The CI workload is bursty: peaks during the workday, idle most evenings and weekends (well… it should be at least… 😳). That’s a lot of compute and bandwidth to leave unused. A few things that pair well with a CI box without fighting it for resources:

  • Encrypted backup target. This is what I did. restic over SFTP, with a dedicated user on the runner box restricted to internal-sftp only. Daily cron pushes encrypted snapshots. CI doesn’t notice, backups don’t notice, and you save the cost of a separate backup service.
  • Monitoring / metrics hub. Run Prometheus or VictoriaMetrics plus Grafana to scrape your other servers. CI jobs are intermittent CPU spikes that don’t conflict with steady metric ingestion.
  • Tailscale / WireGuard exit node or coordination server for your homelab.
  • A staging environment for one of your projects.
  • Image registry mirror (Harbor or Zot): your CI pulls images anyway, might as well cache them locally.

So yeah, anything steady-state low-CPU combines well with bursty high-CPU CI work.
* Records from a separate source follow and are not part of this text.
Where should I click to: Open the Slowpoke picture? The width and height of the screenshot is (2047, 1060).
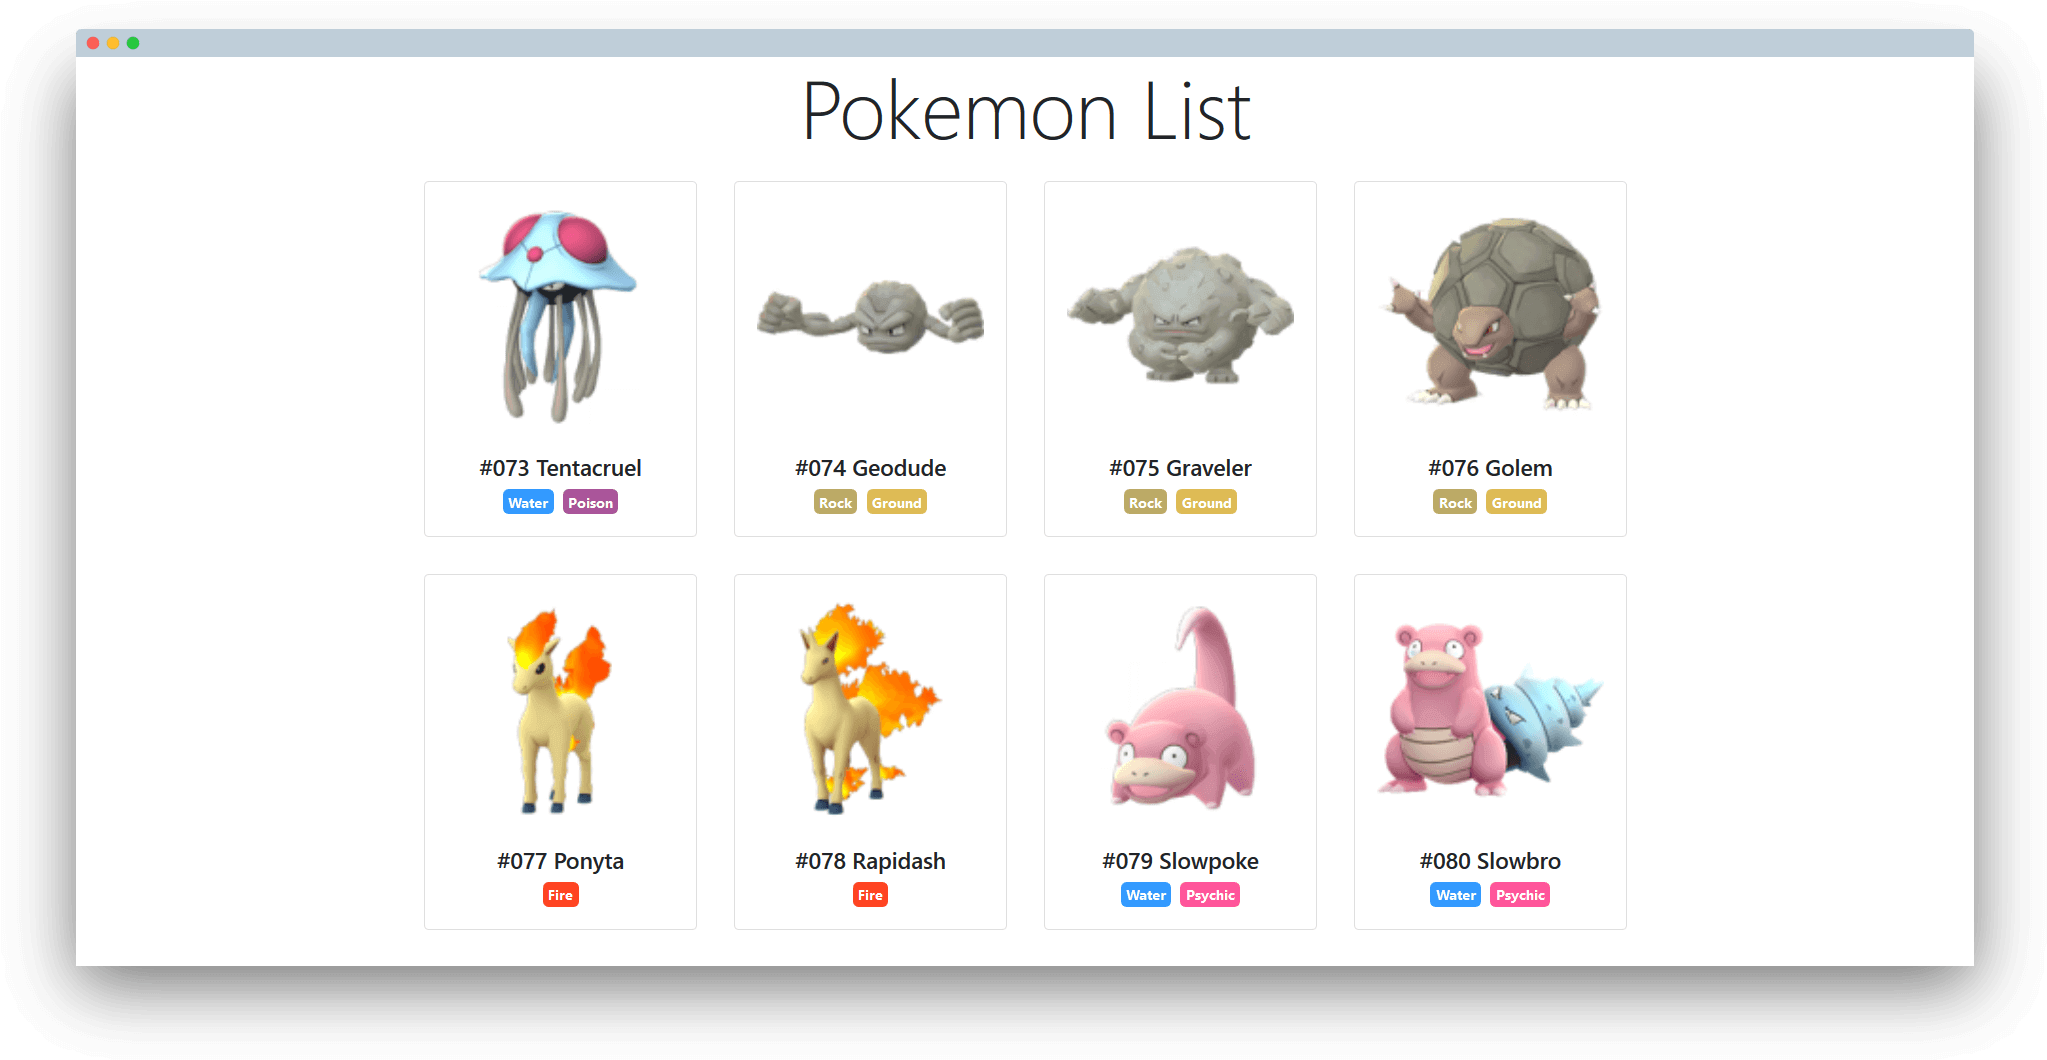1180,707
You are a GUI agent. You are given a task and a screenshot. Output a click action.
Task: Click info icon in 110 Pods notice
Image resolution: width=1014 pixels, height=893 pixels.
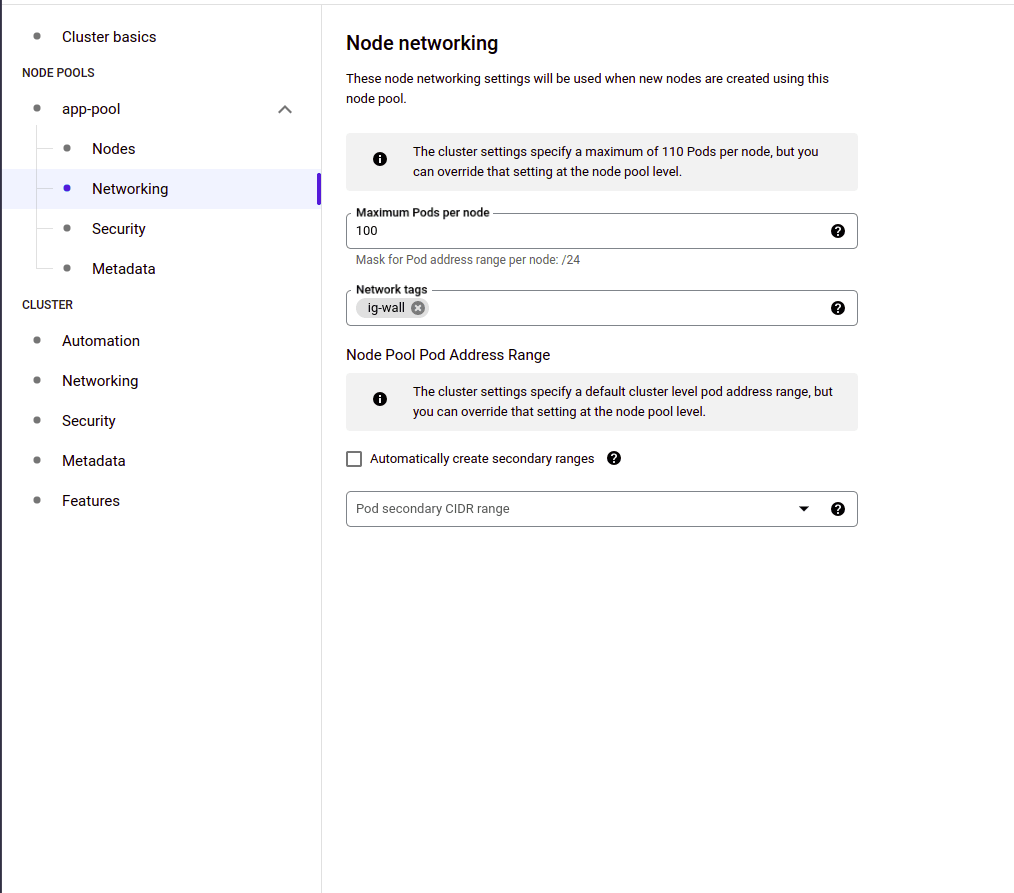[380, 159]

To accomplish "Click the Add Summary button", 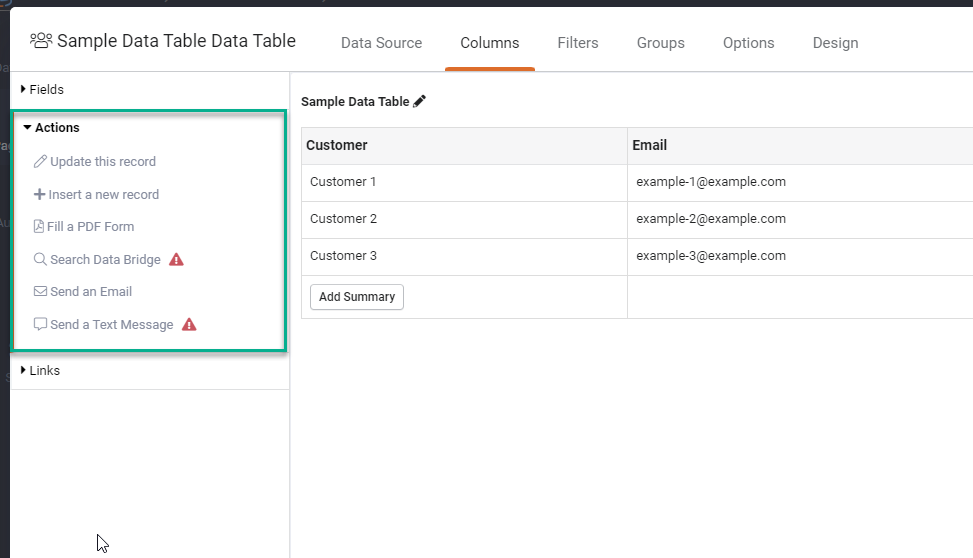I will click(357, 297).
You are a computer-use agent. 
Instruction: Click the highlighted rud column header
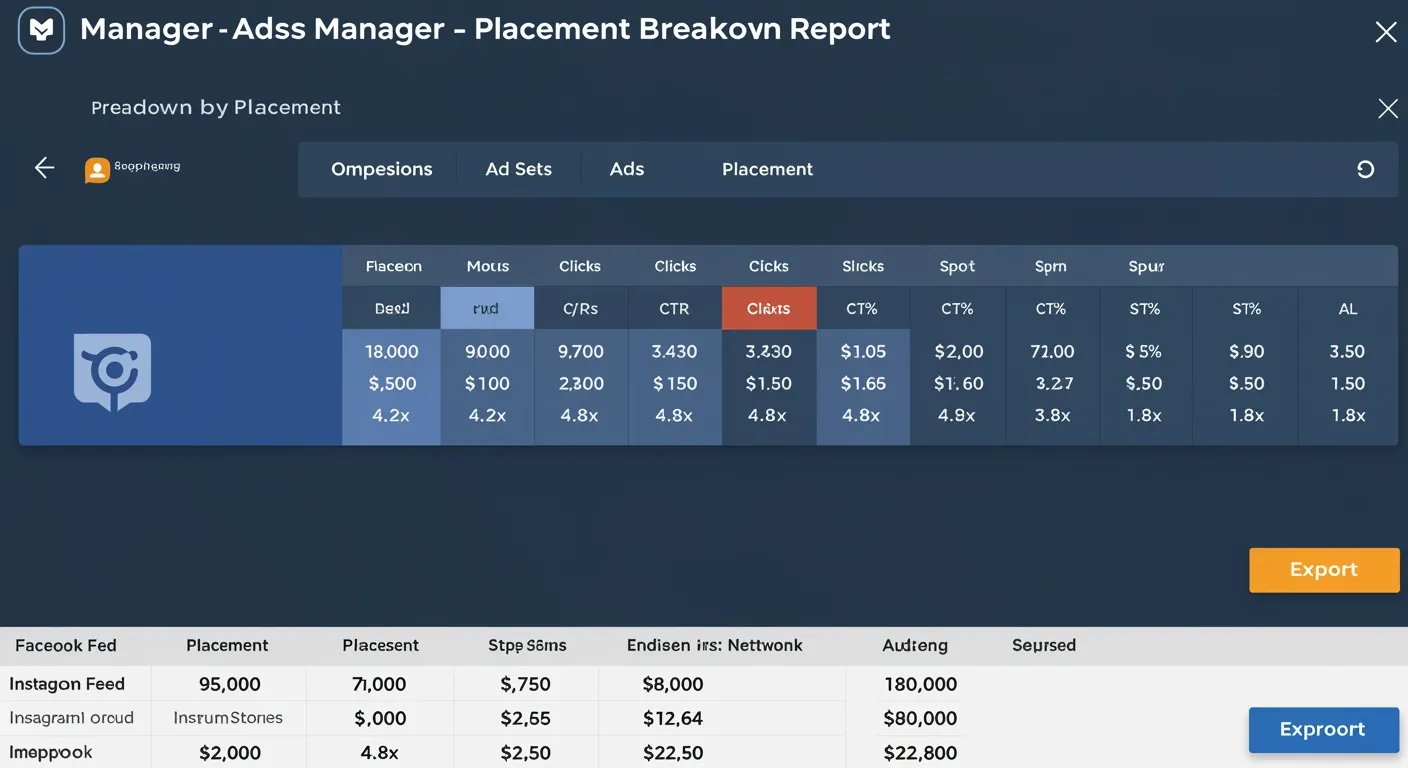pos(487,308)
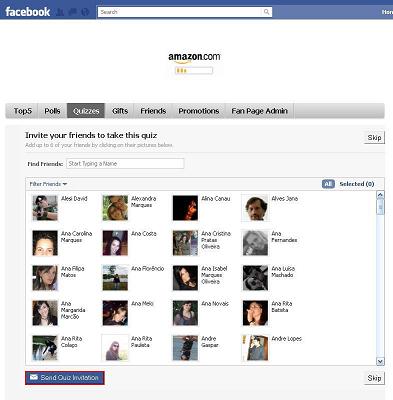Image resolution: width=393 pixels, height=400 pixels.
Task: Click the Facebook logo
Action: click(28, 12)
Anything bursty high-CPU that overlaps with CI hours (e.g. a heavy nightly batch job) does not.

When to bother

Worth your time if at least two of these are true:

  • You’re paying €30+/month on GitHub Actions and the bill is growing.
  • Your CI takes long enough that you’ve started waiting on it instead of immediately context-switching back to it.
  • You already have, or are happy to operate, one small Linux VPS or homelab box.
  • You have private repos with a trusted team.

Not worth it if:

  • You’re on GitHub free tier for a public repo (CI is already free there).
  • You don’t want to own infrastructure (totally fair, GitHub-hosted is fine).
  • Your CI is mostly fast enough already.

For me the maths was simple: half the price, three times the speed, and a backup target I’d otherwise have paid for separately. Three months in, the only ops work has been one Docker version bump and watching disk usage. No regrets.

If you’ve done something similar, or have a clever use for the spare CPU on a CI box, I’d love to hear about it!